Saved entries
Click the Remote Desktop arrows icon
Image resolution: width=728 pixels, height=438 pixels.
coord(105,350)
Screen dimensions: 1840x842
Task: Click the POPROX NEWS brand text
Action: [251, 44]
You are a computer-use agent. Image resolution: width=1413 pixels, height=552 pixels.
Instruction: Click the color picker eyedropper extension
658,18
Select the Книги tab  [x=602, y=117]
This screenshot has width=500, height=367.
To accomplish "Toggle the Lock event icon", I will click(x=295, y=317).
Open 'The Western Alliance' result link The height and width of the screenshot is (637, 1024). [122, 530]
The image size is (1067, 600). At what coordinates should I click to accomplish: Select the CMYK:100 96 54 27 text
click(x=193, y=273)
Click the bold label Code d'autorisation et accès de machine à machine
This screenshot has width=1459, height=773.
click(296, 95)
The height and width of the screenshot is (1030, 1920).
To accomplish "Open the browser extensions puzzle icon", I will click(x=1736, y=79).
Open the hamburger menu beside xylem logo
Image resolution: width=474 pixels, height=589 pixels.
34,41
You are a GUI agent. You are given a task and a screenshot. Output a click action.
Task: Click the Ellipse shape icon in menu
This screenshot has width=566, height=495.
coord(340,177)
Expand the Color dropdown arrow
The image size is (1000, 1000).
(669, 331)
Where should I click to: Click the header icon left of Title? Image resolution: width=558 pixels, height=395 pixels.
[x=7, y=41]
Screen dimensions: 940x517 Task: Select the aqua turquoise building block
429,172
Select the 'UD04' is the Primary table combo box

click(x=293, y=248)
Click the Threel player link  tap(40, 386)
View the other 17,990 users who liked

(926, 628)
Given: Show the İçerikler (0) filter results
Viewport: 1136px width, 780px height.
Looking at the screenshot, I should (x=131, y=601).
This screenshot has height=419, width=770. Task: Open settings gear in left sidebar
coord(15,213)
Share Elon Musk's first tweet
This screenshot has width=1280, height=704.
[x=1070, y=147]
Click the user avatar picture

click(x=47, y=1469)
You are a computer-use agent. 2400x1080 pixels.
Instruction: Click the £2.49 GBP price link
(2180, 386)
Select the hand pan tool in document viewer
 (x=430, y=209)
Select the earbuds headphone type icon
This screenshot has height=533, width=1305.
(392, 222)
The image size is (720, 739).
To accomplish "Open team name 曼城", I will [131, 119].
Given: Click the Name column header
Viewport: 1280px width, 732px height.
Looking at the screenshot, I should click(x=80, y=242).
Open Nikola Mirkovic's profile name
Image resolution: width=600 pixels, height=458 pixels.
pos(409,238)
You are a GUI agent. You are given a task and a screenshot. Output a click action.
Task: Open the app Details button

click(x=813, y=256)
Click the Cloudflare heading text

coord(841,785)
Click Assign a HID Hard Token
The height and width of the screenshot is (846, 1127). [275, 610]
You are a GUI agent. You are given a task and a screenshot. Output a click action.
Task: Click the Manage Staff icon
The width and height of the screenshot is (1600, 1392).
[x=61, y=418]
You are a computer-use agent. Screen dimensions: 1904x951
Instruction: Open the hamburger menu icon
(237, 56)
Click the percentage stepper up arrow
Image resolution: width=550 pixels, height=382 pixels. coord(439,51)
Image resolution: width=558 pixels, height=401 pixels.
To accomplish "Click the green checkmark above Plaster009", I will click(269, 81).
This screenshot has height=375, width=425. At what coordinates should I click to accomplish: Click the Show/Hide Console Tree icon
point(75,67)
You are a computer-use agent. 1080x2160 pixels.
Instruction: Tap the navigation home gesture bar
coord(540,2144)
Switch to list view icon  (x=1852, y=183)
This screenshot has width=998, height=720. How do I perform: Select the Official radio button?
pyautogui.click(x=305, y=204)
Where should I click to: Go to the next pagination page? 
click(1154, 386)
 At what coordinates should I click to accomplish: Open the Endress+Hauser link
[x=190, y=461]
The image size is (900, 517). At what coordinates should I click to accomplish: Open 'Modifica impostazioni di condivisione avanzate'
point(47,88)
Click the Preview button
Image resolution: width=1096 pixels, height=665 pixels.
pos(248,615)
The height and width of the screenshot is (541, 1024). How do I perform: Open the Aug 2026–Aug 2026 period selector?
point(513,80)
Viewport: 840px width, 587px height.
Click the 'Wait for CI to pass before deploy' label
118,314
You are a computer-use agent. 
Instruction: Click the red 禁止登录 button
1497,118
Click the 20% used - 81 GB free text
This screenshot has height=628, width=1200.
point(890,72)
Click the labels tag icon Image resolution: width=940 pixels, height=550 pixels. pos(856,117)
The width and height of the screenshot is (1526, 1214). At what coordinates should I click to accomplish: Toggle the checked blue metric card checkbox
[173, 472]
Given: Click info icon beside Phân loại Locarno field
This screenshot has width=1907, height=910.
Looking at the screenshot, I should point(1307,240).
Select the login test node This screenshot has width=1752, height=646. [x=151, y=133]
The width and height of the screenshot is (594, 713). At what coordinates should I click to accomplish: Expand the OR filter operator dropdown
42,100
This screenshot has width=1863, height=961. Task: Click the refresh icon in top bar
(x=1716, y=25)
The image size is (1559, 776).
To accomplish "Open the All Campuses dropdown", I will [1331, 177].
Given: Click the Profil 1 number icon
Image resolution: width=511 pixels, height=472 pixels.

*What is required*: Only the lines above from the one with "This screenshot has width=998, height=720." up to and including the one with "Click the 20% used - 81 GB free text" should be repeated, exactly as written.

*Expected output*:
This screenshot has width=998, height=720. How do I perform: Select the Official radio button?
pyautogui.click(x=305, y=204)
Where should I click to: Go to the next pagination page? 
click(1154, 386)
 At what coordinates should I click to accomplish: Open the Endress+Hauser link
[x=190, y=461]
The image size is (900, 517). At what coordinates should I click to accomplish: Open 'Modifica impostazioni di condivisione avanzate'
point(47,88)
Click the Preview button
Image resolution: width=1096 pixels, height=665 pixels.
pos(248,615)
The height and width of the screenshot is (541, 1024). How do I perform: Open the Aug 2026–Aug 2026 period selector?
point(513,80)
Viewport: 840px width, 587px height.
Click the 'Wait for CI to pass before deploy' label
118,314
You are a computer-use agent. 
Instruction: Click the red 禁止登录 button
1497,118
Click the 20% used - 81 GB free text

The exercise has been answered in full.